La familia no supo nada de él durante cinco largos años. No sabían si estaba muerto o encarcelado. Hasta 1993, cuando se corrió la voz de que los estudiantes de 1988 habían acabado en la sección de prisioneros políticos de la carcel de Abu Salim en Trípoli. La familia de Tarek fue a verificarlo, el nombre de su hermano estaba en la lista. No tenían autorización para visitarlo, pero podían llevarle comida una vez al mes, los tres primeros días del mes. Como no podían verlo, aquel era el único modo de cuidarlo y de hacerle sentir su afecto. Lo hicieron ininterrumpidamente, con paciencia y con cuidado, todos los meses, de 1993 a 2003. Hasta cuando descubieron que Mustafa había muerto hacía 7 años. En 1996, en la masacre de Abu Salim, cuando la noche del 29 de junio, en tres horas de rafagas de metralleta, fueron asesinados los 1200 presos políticos de la famosa cárcel de Trípoli. Habían estado llevándole comida durante 7 años, sin saber que Mustafa había sido asesinado en aquella misma cárcel. Tarek lo repite dos veces. Y mientras lo dice, la mirada se le pierde en los recuerdos, mientras a su espalda a través de la ventana de la sala de mandos, veo el cielo teñirse con los colores del crepúsculo.

Fuera sobre el puente, dos hombres miran fijamente el mar con nostalgia. Son los únicos pasajeros del barco, aparte de la tripulación y de nosotros, los periodistas. Los dos son exiliados políticos y han adelantado algunas semanas el regreso a la patria, convencidos de fin inminente de Gadafi. Fawazi falta de Misratah desde hace 23 años. Escapó en la época de las protestas estudiantiles, en 1988, cuando todavía estaba en la universidad de Trípoli. Se había jurado a sí mismo que no volvería antes de la caída del régimen. Bien, ese momento parece estar ya inexorablemente cercano. Con mayor razón después de haber perdido el contacto con los familiares. Sus hermanos, su hermana y su madre. Habló con ellos por última vez hace tres semanas, antes de que cortasen el teléfono. Viven en una de las zonas más peligrosas del centro, cerca de la calle Tarabulus. Fawazi viene a Misratah para saber qué ha sido de ellos. Solo espera que recuerden su rostro, porque ya han pasado 23 años desde la última vez que se vieron y él entonces era un chaval. O quizá, por el contrario, lo habrán reconocido en las imágenes que Al Jazeera continua emitiendo de la manifestación de libios delante de la embajada de Londres, donde se lo ve con el manifiesto contra Gadafi y sus complices entre las manos, sobre el cual se puede leer en árabe: “Se os entregará a la justicia”
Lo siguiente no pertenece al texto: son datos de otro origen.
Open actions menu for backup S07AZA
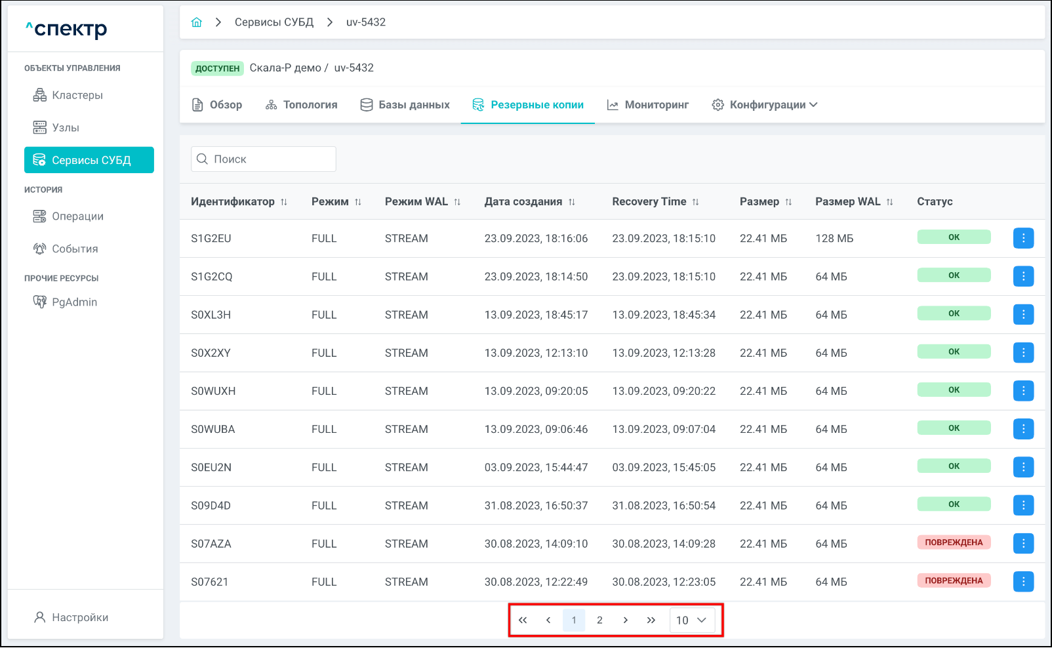The image size is (1052, 648). pos(1022,543)
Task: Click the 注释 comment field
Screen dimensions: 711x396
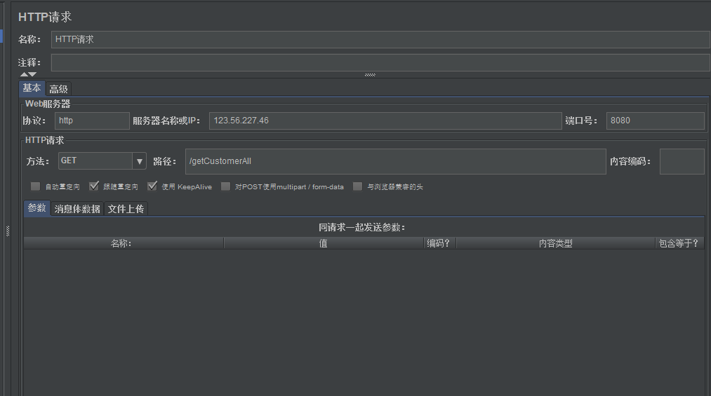Action: [x=380, y=62]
Al día siguiente, cuando el pesquero atraca en el bombardeado puerto de Misratah, Fawazi hace un vídeo con el móvil, para inmortalizar la escena y mostrársela a sus hijos que permanecen en Londres. Tras los cristales de sus gafas brilla la emoción. Después coge las maletas y baja al muelle junto al doctor Ramadan. El otro pasajero, también él libio, también él de Londres. Un señor en la cincuentena, pelo blanco y barba cuidada. Lleva una mochila de viaje a la espalda. Tiene la intención de permanecer unos días aquí, en Misratah. Como hizo en las semanas precedentes en Benghazi y en Ijdabiya. Es cardiólogo, y ha vuelto a su país para trabajar en el frente y curar a los jóvenes que están dando la vida por la libertad.
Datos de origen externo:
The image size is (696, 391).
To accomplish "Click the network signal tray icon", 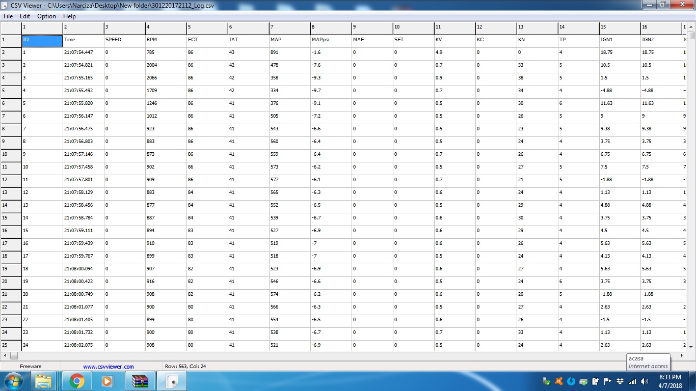I will pyautogui.click(x=632, y=381).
Jóvenes como Lotfi y Bashir, embarcados en el pesquero de Tarek de Misratah a Malta y ansiosos de volver a Misratah para ir a la guerra. ¿Italia? ¿Europa? Escapar a Malta no se les ha pasado por la cabeza. Ni pedir asilo político tampoco. No gracias. No todavía, no ahora. Este es el tiempo de la lucha, no de la fuga. Libia, dicen, los necesita. Y yo pienso que no es solo Libia sino todo el Mediterráneo en su totalidad el que necesita de manera extraordinaria su valor.